THE UNSEEING by Anna Mazzola (Audiobook)


Publisher: Recorded Books
Release Date: February 7, 2017
Source: Review copy from the publisher
Rating: ★★★½


It is 1837, and the city streets teem with life, atmosphere, and the stench of London. Sarah Gale, a seamstress and mother, has been sentenced to hang for her role in the murder of Hannah Brown on the eve of her wedding. Edmund Fleetwood, an idealistic lawyer, is appointed to investigate Sarah’s petition for mercy and consider whether justice has been done. Struggling with his own demons, he is determined to seek out the truth, yet Sarah refuses to help him. Edmund knows she’s hiding something but needs to discover just why she’s maintaining her silence. For how can it be that someone with a child would go willingly to their own death?

THE UNSEEING is a vividly written novel of human frailty, fear, and manipulation and of the terrible consequences of jealousy and misunderstanding.


Ripped from the headlines of 1837! Based on the infamous Edgware Road Murder and the trial that followed in London, THE UNSEEING blends facts and fiction to bring to life this disturbing historical mystery.

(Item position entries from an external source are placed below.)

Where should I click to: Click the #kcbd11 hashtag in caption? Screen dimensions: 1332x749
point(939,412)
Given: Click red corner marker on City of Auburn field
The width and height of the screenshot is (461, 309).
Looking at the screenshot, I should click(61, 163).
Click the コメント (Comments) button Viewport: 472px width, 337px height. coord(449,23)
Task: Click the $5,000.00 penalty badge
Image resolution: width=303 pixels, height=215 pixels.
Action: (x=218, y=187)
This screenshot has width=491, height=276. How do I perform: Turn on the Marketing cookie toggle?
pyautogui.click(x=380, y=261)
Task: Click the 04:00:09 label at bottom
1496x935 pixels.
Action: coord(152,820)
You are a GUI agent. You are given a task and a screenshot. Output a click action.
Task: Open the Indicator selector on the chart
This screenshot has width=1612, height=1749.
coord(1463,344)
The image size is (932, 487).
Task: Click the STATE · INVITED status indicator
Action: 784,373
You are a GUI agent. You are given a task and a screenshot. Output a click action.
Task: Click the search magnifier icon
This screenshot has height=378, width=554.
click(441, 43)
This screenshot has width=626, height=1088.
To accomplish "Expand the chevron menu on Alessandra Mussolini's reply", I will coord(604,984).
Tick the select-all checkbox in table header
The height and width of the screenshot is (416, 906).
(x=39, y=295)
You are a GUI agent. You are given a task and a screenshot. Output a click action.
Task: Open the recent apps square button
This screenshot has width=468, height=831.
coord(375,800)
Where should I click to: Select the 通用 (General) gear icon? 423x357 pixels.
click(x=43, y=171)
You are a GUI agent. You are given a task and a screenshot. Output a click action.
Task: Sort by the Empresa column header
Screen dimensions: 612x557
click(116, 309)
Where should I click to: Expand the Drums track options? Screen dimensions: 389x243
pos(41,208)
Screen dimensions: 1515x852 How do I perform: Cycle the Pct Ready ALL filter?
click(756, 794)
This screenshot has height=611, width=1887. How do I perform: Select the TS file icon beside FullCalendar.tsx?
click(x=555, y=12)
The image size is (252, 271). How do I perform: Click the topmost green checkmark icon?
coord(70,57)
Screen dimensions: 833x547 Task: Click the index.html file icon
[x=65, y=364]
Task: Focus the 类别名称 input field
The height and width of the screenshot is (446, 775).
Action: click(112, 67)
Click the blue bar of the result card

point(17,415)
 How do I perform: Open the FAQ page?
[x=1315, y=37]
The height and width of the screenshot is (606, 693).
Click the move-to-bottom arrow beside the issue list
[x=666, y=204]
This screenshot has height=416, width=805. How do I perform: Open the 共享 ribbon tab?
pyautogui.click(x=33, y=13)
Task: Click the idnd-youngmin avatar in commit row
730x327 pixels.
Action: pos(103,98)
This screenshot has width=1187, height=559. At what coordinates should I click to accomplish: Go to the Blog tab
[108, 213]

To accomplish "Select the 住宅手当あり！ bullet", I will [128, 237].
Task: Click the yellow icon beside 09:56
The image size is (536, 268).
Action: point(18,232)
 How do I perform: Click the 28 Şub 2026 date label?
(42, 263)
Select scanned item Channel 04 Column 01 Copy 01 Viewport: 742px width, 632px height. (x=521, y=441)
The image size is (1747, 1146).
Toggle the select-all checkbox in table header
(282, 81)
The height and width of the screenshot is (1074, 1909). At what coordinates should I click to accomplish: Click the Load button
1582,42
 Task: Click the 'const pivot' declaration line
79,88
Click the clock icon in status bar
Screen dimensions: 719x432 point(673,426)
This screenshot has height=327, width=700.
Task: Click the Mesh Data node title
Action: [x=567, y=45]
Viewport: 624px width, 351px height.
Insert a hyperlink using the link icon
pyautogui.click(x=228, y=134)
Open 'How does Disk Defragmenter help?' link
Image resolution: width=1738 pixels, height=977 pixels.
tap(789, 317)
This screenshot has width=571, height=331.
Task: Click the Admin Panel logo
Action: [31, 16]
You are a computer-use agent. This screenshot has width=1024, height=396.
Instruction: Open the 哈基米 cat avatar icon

Who killed Hannah Brown and why? Sarah Gale, poor seamstress and single mother of a small boy, sits in dismal Newgate Prison, waiting to hang for her part in the grizzly murder. But was Sarah unfairly convicted? Lawyer Edmund Fleetwood is sent to investigate. Edmund suspects she is not telling the whole truth about Hannah’s murder, which makes his job of saving her from the gallows very difficult.

This book was well researched and also gave readers an imaginative spin on the Edgware Road Murder. The author did a fantastic job conveying what life was like around the eve of the Victorian Era. It was difficult, to say the least, especially for a poor woman like Sarah. The pacing was slow in spots, and I was kind of annoyed that Sarah kept her secret from Edmund for so long. Clearly, he could be trusted, and Sarah had a child to consider too. I liked how the author had the crime and punishment play out in the end. It was fitting with the the actual events that took place.


Audiobook • 11 hrs, 26 mins • Liz Pearce, Narrator

I enjoyed Liz Pearce’s narration very much! There were several different characters from different classes, and her many accents were spot on and entertaining. I especially liked her voice for the awful prison guard Miss Sowerton. Her character was just as horrible as Newgate Prison itself!


Disclosure: I received a copy of this audiobook from the publisher in exchange for an honest review.